NN, Inc.
Extract: Bylaws Amended/Restated (Plain English Desc) from a 8-K on 01/20/2023   Download
SEC Document
SEC Filing
On January 18, 2023, in connection with the new Securities and Exchange Commission Rule 14a-19 under the Securities Exchange Act of 1934, as amended, regarding universal proxy cards (the “Universal Proxy Rule”), certain recent changes to the Delaware General Corporation Law and a periodic review of the bylaws of NN, Inc. (the “Company”), the Board of Directors (the “Board”) of the Company adopted and approved amended and restated bylaws (the “Amended and Restated Bylaws”), effective immediately. Among other things, the amendments effected by the Amended and Restated Bylaws:
Enhance procedural mechanics and disclosure requirements in connection with stockholder nominations of directors made in connection with annual and special meetings of stockholders by, including, without limitation:
Adding a requirement that any stockholder submitting a nomination notice make a representation as to whether such stockholder intends to solicit proxies in support of director nominees other than the Company’s nominees in accordance with the Universal Proxy Rule;
Clarifying that if any stockholder provides notice pursuant to the Universal Proxy Rule and subsequently either (i) notifies the Company that such stockholder no longer intends to solicit proxies in support of director nominees other than the Company’s nominees or (ii) fails either to comply with the requirements of the Universal Proxy Rule or to timely provide reasonable evidence to the Company that such stockholder has met the requirements of the Universal Proxy Rule then such stockholder’s nominees will be disregarded and no vote on such nominees proposed by such stockholder will occur, notwithstanding any proxies or votes the Company has received in respect of such nominees;
Providing that the number of nominees proposed by stockholders submitting a nomination notice may not exceed the number of directors to be elected at the relevant meeting of stockholders; and
Requiring that, if requested by the Board or any Board committee, proposed nominees make themselves available for interviews by the Board or such committee on or prior to the later of (i) ten (10) days following the date of any reasonable request therefor from the Board or any Board committee, and (ii) the 30th day prior to the meeting of stockholders at which any such proposed nominee is nominated to be elected.
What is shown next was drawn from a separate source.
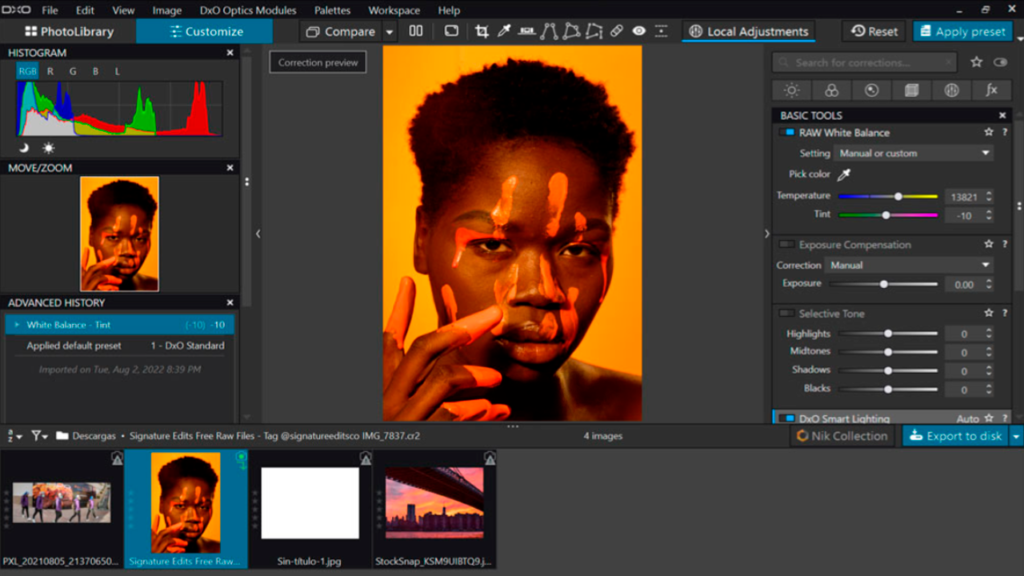
Task: Select the Crop tool in the toolbar
Action: 483,31
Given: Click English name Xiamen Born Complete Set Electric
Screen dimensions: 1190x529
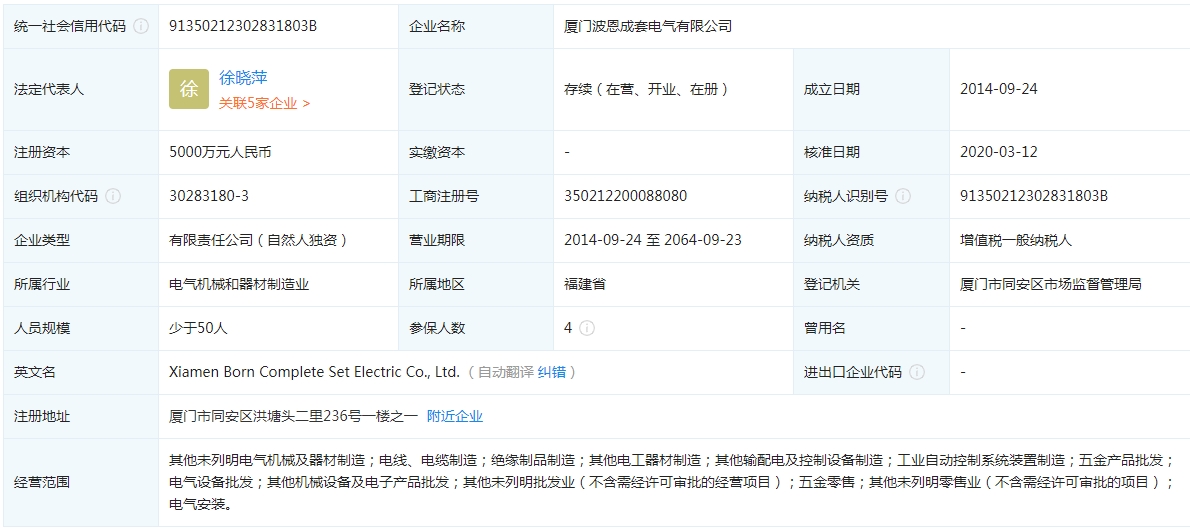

Modify the provisions relating to availability of lists of stockholders entitled to vote at stockholder meetings to reflect recent amendments to the Delaware General Corporation Law;
Require any stockholders directly or indirectly soliciting proxies from other stockholders to use a proxy card color other than white, with the white proxy card being reserved for exclusive use by the Board;
Require a stockholder (or a qualified representative of the stockholder) presenting business at a meeting of the Company’s stockholders under the advance notice provisions to appear in person at the applicable meeting to present such proposed business;
Remove provisions relating to the previously completed transition from a classified Board to annual election of directors that are no longer applicable;
Make various other updates, including technical, ministerial and conforming changes related to recent amendments in the Delaware General Corporation Law.